§ Required work: On every line of the listing, check for "comment"; copy the lines that have it.

⁂

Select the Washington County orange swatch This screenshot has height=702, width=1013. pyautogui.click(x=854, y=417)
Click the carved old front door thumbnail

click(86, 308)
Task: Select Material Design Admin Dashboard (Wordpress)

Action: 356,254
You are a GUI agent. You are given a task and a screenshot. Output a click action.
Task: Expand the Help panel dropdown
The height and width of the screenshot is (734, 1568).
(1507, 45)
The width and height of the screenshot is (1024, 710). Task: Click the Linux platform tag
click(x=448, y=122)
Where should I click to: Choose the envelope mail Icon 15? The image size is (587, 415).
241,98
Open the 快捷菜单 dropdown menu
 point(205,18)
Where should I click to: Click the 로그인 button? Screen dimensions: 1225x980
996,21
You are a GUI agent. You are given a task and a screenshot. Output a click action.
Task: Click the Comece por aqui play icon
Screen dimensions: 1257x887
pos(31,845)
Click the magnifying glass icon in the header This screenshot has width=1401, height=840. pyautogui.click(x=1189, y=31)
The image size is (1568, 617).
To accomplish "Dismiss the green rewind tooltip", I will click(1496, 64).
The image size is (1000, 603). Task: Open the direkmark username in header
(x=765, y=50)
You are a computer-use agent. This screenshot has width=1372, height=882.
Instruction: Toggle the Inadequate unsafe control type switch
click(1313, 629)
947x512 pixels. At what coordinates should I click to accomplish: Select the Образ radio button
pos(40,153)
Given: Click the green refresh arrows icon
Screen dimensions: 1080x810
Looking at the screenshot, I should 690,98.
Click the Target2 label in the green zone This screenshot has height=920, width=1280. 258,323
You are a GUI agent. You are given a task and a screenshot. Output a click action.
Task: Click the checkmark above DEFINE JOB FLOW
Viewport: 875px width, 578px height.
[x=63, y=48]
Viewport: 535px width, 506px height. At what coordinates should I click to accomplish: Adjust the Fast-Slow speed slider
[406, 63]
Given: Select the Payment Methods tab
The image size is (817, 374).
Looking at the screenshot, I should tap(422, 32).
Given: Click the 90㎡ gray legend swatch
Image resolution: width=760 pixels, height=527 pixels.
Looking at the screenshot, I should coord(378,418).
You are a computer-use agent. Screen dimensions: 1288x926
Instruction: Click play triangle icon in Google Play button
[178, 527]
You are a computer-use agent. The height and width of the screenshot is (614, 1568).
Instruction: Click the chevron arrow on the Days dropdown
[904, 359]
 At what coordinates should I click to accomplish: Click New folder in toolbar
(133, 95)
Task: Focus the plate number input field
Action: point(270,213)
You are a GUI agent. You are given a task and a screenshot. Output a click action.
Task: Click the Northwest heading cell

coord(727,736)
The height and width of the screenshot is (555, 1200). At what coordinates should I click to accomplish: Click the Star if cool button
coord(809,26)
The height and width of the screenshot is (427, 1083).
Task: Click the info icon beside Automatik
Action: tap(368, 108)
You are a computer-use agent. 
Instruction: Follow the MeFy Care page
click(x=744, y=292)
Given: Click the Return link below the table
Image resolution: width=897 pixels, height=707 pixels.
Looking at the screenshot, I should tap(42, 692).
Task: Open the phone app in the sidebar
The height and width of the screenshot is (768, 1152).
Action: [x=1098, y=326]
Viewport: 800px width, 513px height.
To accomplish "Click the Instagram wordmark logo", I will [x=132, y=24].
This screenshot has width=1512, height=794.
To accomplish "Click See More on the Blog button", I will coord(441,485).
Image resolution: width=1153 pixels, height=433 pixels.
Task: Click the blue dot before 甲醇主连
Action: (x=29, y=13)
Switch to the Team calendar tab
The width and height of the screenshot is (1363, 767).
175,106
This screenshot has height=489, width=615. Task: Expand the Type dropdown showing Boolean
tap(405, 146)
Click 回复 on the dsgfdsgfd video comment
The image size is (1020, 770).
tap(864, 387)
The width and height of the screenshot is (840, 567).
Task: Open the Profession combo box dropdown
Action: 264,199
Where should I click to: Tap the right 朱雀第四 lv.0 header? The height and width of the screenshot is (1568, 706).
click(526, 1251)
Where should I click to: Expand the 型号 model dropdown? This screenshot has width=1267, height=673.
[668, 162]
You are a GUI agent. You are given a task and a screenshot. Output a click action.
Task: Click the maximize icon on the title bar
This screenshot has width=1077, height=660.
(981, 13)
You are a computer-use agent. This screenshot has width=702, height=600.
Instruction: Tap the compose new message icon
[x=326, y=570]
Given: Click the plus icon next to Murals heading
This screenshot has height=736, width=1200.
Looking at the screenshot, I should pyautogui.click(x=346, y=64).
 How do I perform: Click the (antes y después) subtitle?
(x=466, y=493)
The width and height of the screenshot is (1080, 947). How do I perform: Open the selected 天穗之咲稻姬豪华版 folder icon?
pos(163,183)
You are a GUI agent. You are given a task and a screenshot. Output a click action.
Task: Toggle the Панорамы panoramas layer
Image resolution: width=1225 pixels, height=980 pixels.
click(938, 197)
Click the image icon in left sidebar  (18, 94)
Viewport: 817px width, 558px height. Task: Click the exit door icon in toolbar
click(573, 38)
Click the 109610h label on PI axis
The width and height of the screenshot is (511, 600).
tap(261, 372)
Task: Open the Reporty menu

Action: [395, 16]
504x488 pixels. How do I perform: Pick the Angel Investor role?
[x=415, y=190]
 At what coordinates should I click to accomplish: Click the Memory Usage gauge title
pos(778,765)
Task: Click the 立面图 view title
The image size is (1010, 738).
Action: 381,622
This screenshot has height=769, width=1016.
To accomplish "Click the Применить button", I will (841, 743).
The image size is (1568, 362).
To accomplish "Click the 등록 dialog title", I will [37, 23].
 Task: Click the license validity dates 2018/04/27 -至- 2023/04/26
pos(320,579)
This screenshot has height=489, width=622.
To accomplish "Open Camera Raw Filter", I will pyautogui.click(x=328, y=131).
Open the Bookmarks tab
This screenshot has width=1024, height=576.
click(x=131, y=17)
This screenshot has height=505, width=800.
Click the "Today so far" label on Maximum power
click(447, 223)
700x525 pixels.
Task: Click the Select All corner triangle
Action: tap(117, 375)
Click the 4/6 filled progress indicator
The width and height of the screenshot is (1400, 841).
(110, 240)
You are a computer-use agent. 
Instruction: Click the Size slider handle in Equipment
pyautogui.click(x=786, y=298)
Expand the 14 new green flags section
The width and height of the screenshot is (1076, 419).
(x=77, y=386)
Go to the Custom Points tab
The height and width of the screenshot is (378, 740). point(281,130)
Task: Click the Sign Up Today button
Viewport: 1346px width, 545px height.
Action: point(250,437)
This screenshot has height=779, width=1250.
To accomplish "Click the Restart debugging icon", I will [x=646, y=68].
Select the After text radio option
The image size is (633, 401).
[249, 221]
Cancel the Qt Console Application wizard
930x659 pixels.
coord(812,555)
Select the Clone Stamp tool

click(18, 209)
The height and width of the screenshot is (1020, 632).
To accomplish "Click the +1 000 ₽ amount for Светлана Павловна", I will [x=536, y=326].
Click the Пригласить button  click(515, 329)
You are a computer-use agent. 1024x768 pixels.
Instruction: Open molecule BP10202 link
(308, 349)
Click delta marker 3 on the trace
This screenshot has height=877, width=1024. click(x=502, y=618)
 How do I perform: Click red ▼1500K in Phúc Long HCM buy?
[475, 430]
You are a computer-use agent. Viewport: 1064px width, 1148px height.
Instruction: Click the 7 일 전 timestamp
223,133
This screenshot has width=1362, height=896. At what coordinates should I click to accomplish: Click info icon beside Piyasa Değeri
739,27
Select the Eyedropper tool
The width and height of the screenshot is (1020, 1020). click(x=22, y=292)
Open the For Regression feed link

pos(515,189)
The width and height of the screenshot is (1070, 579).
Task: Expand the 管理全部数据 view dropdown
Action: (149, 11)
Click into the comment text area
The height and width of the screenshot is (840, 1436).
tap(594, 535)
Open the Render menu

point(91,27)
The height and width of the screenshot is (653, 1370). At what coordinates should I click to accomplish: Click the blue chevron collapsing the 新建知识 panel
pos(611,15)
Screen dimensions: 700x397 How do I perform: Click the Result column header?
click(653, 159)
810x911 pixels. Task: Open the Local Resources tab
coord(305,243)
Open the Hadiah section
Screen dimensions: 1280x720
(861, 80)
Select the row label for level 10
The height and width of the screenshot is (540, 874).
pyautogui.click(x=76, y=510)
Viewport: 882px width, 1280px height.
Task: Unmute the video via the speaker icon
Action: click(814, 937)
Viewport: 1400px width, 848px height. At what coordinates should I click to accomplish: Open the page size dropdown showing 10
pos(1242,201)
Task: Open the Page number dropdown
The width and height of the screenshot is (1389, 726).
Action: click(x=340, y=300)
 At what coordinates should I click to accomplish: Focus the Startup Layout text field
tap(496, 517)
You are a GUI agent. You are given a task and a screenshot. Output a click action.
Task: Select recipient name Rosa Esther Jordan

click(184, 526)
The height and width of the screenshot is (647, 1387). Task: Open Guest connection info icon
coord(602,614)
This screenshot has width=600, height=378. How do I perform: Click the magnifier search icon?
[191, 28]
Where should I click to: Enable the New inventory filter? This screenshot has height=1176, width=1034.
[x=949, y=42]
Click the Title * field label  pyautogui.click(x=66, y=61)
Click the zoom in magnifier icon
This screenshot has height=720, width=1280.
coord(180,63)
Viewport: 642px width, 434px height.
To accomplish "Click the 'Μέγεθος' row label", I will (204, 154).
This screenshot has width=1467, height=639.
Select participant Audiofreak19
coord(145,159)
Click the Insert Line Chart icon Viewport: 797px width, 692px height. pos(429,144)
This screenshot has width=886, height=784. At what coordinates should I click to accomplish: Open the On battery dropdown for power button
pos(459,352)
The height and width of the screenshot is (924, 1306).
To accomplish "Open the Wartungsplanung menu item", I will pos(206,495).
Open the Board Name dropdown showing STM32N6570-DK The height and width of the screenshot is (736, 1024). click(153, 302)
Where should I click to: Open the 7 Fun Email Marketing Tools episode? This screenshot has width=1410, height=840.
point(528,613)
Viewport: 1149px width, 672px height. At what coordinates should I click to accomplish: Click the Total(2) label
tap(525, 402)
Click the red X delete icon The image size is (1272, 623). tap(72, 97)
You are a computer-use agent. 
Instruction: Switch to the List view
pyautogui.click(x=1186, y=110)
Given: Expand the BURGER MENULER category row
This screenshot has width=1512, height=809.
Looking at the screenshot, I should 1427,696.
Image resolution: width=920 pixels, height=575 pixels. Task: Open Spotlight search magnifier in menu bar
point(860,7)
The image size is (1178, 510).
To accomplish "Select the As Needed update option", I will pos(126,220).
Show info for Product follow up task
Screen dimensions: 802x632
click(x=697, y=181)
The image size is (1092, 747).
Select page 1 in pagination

⁂

§ Task solution:
Click 回复 on the dsgfdsgfd video comment
Click into the comment text area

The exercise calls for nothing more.